Les prélèvements obligatoires affectés aux administrations publiques locales sont passés de 5,3 % du PIB en 1995 à 6,4 % en 2018. Cette hausse de 1,1 point leur a permis de financer l’augmentation de leurs dépenses (1,3 point de PIB), qui est en partie imputable aux transferts de compétences de l’Etat.

En pourcentage du PIB, le produit de la taxe d’habitation et des taxes foncières payées par les ménages a augmenté de 0,3 point, malgré deux importantes baisses de la taxe d’habitation (en 2000 et en 2018).

Le produit des principaux impôts payés par les entreprises et affectés aux collectivités locales sur toute cette période (la taxe professionnelle et les impôts qui l’ont remplacée, les taxes foncières versées par les entreprises et le versement transports) a diminué de 0,6 point du fait des réformes puis de la suppression et du remplacement de la taxe professionnelle.

Le poids des droits de mutation à titre onéreux, qui peuvent être payés par les ménages ou par les entreprises, a beaucoup fluctué, comme le marché de l’immobilier, pour augmenter au total de 0,3 point de PIB.

Si on s’en tient à ces impôts, il n’y a pas eu de hausse des prélèvements obligatoires des administrations publiques locales de 1995 à 2018. Leur augmentation provient surtout d’impôts d’Etat qui n’étaient pas affectés aux collectivités locales en 1995 et dont une part de plus en plus importante leur a été affectée, comme la taxe spéciale sur les conventions d’assurance (0,4 point de PIB en 2018), les taxes intérieures sur la consommation de produits énergétiques et d’électricité (0,6 point de PIB) et plus récemment la TVA (0,2 point).
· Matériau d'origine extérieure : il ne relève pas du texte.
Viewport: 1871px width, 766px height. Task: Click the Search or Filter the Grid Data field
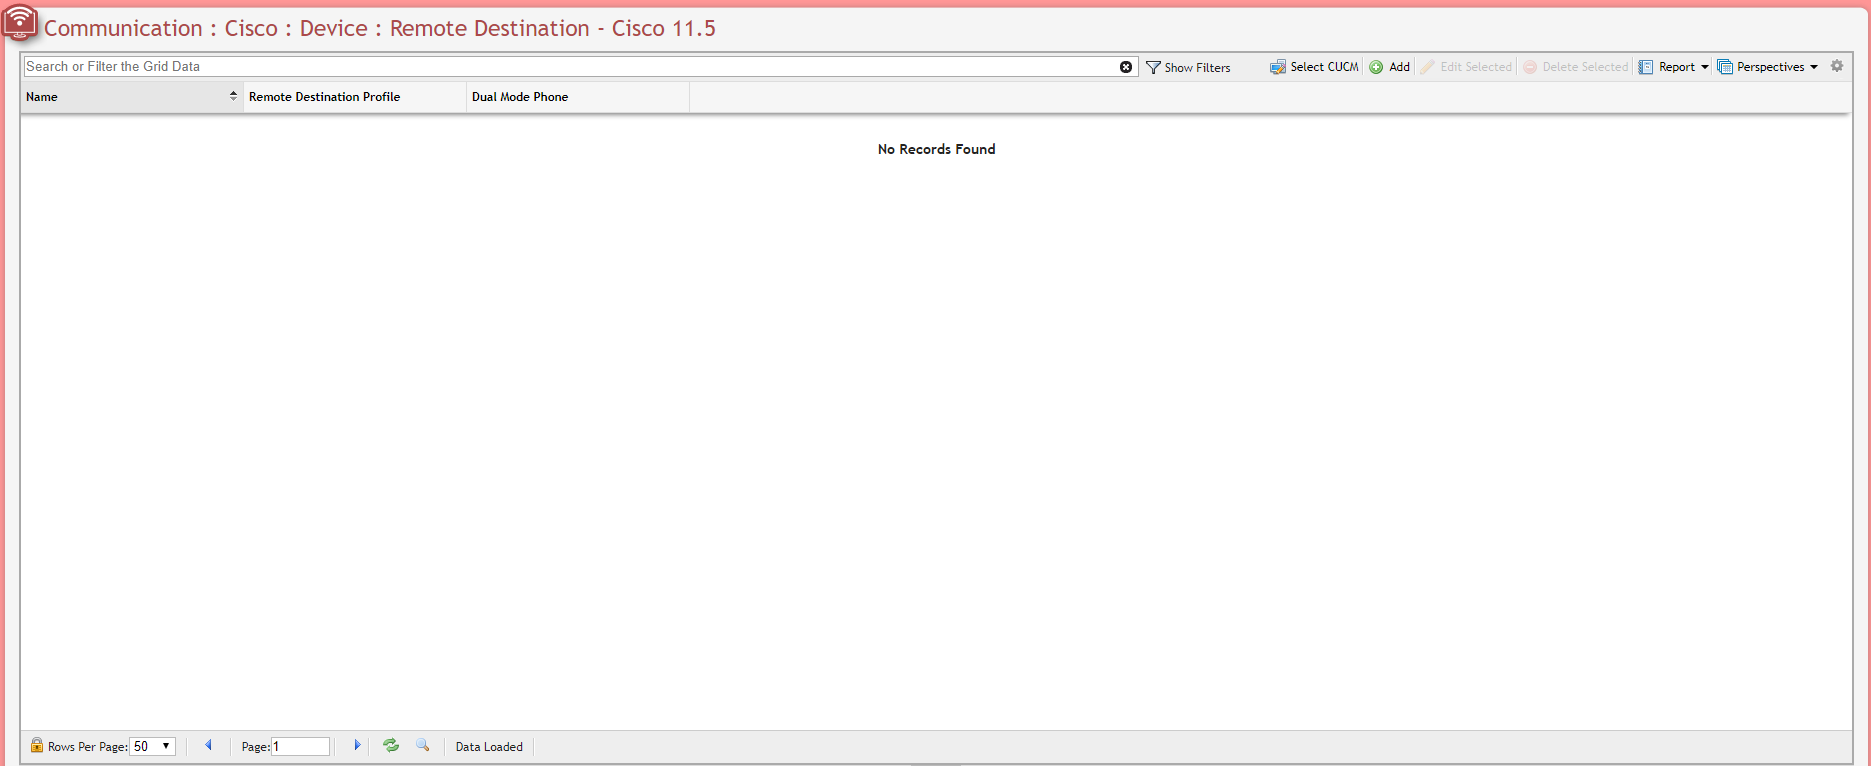tap(570, 67)
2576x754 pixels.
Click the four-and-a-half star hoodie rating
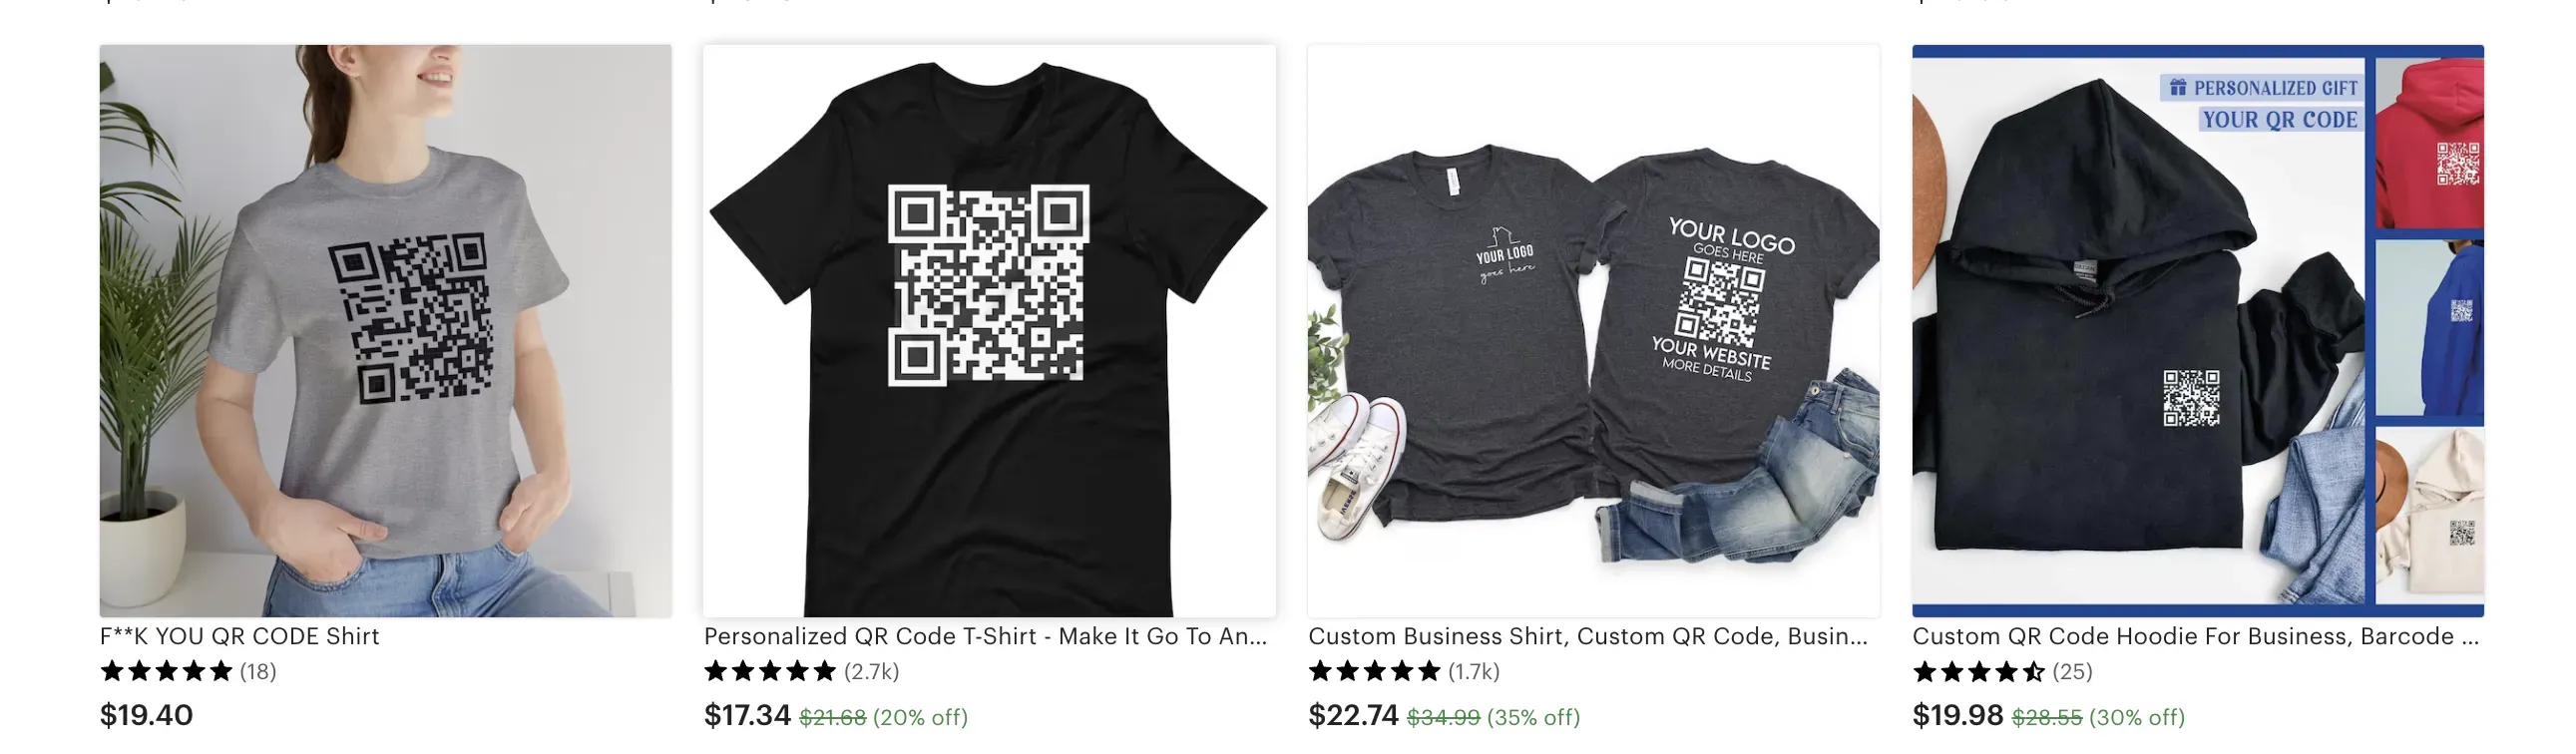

L’affectation de prélèvements obligatoires aux collectivités territoriales soulève des questions difficiles et importantes qui ne sont pas traitées ici comme leur répartition par niveau de collectivité ou le pouvoir donné aux élus locaux pour en moduler le taux et l’assiette.

A)L’évolution de l’ensemble des prélèvements obligatoires affectés aux APUL

Les administrations publiques locales (APUL) regroupent non seulement les collectivités territoriales, avec leurs budgets principaux et annexes, et les établissements publics de coopération intercommunales mais aussi les « organismes divers d’administration locale ». Ces derniers sont constitués des établissements publics locaux tels que les centres communaux d’action sociale, les services départementaux d’incendie et de secours, les collèges et les lycées, ainsi que de certains établissements publics nationaux dont l’activité s’exerce sur une partie du territoire comme les parcs nationaux, les chambres consulaires ou les agences de l’eau.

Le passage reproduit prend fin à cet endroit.